Ask HN: Crap, I just downloaded over 10000 Credit Card Numbers - Now What? - blaines
I'm a developer in the freelancing/early startup phase, and had a client ask me to look at their current CMS/Online Store. I found out that the service they're using is storing credit card numbers, names, addresses, phone numbers, and cvv - probably in plaintext too. Obviously this is NOT PCI Compliant!<p>I poked around a bit to see wtf is going on and unintentionally dumped the entire db of 10,000+ credit card numbers, cvv, etc. For ALL of the system's users!<p>I'm a good person, and I really would rather not use this information incorrectly, so what's the right thing to do that won't land me in jail?<p>If anyone is wondering the shopping cart service is apparently based in PHP.<p>Edit: I didn't make it clear enough, this is a service - like shopify - but definitely NOT shopify :) Appears to be locally operated, and has a good number of local clients.
======
9oliYQjP
Talk to a lawyer too. By posting this you no longer have plausible deniability
in the event something bad happens down the road. For example, maybe your
client is hacked and an investigation is opened by the credit card company who
finds out that _you_ had discovered gross negligence on the part of your
client but had not reported it. I'm not sure if that opens you up to the
chance of being sued. Somebody might have their identity stolen or the credit
card company might want to recoup some costs. Maybe the client turns on you
and somehow makes you a scapegoat.

Simply by posting this story, you may have opened yourself up to a lawsuit
because an enterprising mind could follow your HN history and what you've
posted here, put together enough clues, and find out the vulnerable system.
They could hack it. No, you weren't directly responsible for it, but civil law
is an entirely different beast than criminal law.

------
tzs
1\. Tell your client to immediately switch to another service provider for his
online store. When the current one gets hacked (note I said _when_ , not _if_
), your client's customers aren't going to care that it was a third party
provider your client was using. They will look at it as they trusted your
client and that trust was betrayed.

2\. Perhaps an anonymous tip to Visa and Mastercard would be in order. The
provider needs to be shut down, as what they are doing goes beyond any
excusable security failure. Almost every developer, no matter how good, can
botch security--and so if all they were leaking was credit card numbers,
names, addresses, and phone number, it would be at least remotely forgivable,
if they were to promptly fix it.

However, you said they have the CVV too. That is not supposed to be stored at
all. Of course, an online store site has to keep it for the duration of
processing the transaction, but that should only be a few minutes. The fact
that they are storing CVV shows that they are beyond redemption.
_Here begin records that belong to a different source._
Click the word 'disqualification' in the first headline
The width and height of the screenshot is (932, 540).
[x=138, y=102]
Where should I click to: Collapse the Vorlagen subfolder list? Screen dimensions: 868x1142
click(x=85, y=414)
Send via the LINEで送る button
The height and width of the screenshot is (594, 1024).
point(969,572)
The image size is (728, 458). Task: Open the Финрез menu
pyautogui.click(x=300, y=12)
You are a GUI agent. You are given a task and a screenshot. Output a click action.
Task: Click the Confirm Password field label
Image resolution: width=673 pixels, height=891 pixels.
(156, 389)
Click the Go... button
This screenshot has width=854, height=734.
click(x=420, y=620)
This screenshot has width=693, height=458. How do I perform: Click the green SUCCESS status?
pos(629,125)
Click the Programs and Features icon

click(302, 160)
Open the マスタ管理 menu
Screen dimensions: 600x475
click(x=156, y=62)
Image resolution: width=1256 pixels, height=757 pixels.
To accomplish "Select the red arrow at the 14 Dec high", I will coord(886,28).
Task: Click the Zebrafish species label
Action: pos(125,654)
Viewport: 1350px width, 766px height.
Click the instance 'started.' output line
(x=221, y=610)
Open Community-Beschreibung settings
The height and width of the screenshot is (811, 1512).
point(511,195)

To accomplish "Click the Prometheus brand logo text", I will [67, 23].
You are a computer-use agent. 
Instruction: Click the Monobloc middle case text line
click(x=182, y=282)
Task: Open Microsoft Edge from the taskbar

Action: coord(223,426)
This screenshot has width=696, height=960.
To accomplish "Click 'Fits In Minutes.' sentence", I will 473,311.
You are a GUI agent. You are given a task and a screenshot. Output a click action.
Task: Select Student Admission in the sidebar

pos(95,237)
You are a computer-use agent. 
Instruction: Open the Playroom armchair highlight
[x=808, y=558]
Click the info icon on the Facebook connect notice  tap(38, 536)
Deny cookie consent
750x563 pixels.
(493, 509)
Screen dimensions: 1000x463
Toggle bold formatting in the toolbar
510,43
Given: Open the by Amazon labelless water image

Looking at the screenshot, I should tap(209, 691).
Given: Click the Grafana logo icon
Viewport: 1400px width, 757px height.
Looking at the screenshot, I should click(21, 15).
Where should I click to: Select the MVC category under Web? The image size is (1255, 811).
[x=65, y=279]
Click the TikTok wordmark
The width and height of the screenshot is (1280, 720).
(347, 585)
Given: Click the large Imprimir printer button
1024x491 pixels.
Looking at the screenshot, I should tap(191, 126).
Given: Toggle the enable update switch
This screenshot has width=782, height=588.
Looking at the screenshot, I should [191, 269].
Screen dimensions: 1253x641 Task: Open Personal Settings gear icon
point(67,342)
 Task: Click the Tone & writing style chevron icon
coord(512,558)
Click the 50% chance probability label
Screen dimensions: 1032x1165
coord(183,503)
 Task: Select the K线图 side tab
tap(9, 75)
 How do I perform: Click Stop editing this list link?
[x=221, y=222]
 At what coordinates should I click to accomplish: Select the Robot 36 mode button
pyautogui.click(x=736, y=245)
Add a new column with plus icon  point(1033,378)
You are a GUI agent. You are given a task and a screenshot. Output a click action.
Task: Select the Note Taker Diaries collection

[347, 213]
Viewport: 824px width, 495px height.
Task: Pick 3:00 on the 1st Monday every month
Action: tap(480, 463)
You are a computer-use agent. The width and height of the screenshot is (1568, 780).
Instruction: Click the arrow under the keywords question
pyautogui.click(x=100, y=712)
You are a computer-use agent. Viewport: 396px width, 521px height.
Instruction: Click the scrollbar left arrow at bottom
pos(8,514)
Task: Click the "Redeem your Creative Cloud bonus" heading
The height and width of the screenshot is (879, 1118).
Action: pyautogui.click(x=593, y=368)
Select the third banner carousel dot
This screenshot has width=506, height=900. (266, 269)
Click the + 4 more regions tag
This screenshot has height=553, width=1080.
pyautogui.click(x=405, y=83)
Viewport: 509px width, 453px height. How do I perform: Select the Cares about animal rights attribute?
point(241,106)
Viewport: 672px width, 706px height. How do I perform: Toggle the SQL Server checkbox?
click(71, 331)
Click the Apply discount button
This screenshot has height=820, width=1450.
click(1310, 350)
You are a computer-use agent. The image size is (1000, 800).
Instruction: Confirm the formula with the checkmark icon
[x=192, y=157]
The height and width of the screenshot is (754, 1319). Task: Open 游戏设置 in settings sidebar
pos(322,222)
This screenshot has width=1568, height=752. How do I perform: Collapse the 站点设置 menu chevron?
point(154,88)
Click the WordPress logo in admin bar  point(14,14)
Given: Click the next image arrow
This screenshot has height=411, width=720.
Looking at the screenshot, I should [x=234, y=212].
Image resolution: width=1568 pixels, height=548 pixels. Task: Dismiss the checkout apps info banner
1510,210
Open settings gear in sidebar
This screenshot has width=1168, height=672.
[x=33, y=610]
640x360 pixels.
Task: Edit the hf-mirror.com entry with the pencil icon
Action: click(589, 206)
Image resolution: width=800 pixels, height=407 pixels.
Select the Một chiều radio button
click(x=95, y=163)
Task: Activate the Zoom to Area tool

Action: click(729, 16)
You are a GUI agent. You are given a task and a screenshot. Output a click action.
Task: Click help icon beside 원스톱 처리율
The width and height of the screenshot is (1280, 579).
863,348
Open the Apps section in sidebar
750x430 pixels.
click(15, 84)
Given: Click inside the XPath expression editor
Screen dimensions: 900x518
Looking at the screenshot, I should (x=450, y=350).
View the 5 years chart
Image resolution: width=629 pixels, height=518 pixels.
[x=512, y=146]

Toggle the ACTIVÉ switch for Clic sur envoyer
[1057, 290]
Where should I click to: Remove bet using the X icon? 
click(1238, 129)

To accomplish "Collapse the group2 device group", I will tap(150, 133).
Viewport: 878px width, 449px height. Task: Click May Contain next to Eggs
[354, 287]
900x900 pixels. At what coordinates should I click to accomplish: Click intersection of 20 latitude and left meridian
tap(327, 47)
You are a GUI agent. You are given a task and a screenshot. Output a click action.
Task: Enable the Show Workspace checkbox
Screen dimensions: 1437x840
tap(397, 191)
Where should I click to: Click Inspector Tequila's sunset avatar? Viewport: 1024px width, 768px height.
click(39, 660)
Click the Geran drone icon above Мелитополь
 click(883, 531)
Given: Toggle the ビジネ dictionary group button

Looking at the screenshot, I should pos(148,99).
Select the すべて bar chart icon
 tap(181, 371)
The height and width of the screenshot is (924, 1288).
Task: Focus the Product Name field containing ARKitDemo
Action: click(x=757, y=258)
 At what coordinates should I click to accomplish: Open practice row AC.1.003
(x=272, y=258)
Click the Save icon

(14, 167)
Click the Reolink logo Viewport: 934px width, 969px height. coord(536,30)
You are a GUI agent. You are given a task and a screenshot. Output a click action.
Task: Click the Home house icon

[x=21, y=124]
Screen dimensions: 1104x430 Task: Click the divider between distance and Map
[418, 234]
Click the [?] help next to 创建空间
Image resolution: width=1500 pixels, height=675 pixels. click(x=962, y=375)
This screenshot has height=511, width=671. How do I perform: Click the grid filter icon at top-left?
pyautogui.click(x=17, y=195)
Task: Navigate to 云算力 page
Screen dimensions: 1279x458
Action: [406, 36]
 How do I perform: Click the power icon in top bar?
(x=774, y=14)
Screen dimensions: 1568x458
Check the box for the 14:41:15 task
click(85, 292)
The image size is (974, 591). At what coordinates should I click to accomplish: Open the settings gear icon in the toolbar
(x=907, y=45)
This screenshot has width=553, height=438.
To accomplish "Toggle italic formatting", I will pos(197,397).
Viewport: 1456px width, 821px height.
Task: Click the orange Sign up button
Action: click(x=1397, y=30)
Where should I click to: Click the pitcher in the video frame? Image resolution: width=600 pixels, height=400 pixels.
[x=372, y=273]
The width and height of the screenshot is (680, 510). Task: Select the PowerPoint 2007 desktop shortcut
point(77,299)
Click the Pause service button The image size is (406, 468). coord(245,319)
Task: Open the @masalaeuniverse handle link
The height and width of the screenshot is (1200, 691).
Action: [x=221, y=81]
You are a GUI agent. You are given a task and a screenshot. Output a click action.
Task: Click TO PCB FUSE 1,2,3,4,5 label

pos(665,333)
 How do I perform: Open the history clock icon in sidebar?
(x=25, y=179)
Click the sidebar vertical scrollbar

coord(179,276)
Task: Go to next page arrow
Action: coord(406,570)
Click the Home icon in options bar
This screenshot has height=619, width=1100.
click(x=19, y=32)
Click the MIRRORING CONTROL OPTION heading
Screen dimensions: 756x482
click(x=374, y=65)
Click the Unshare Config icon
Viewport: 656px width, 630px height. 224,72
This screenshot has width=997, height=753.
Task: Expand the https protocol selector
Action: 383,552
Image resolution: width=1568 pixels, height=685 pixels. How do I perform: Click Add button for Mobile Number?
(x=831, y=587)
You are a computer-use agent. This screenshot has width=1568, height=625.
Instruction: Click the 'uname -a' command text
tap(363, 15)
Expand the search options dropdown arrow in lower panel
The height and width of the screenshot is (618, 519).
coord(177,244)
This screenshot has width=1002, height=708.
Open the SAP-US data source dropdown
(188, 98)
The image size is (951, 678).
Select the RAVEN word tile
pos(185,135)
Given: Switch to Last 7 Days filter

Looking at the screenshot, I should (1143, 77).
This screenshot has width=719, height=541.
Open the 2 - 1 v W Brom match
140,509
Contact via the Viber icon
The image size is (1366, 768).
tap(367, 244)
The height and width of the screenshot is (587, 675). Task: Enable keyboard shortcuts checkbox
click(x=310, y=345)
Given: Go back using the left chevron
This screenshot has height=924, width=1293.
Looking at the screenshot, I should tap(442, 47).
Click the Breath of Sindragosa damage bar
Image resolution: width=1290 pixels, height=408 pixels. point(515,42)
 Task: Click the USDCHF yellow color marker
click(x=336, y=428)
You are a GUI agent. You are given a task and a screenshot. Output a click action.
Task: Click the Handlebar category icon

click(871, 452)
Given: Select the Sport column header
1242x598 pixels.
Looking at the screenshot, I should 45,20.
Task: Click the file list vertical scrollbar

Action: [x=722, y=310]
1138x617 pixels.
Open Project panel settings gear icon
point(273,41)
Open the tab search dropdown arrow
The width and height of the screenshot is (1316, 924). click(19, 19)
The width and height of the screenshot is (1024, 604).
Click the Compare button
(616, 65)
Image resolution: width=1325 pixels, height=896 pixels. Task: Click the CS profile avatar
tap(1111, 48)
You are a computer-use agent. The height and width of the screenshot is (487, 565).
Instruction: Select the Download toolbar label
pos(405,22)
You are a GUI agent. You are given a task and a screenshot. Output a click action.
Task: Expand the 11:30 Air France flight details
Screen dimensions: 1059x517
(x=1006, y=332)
3\. As for the numbers and other data you downloaded, secure delete it. I
doubt anyone is going to care much about it. I once had a file with about the
same number of card numbers and contact information, which I received
unsolicited, offered up as a sample of the 100k cards the sender wanted to
sell me. I was able to do some checking and determine that the information was
apparently legit.

I called Visa and (I think) American Express. I naively thought they would be
interested in putting immediate holds on the accounts. Nope. The FBI was not
interested either--they suggested that the Secret Service would be the
appropriate agency to deal with someone trafficking in stolen credit cards.
The Secret Service disagreed. Eventually the next day I found someone at Visa
who asked me to mail her the list.

------
walesmd
I agree with all the other responses in her (delete it, tell the client, etc).
But, the fact you mention this is based on PHP - maybe you were trying to hint
at the system, but it sounds like you are blaming the language.

This has nothing to do with the language and could just have easily been
accomplished in any other language.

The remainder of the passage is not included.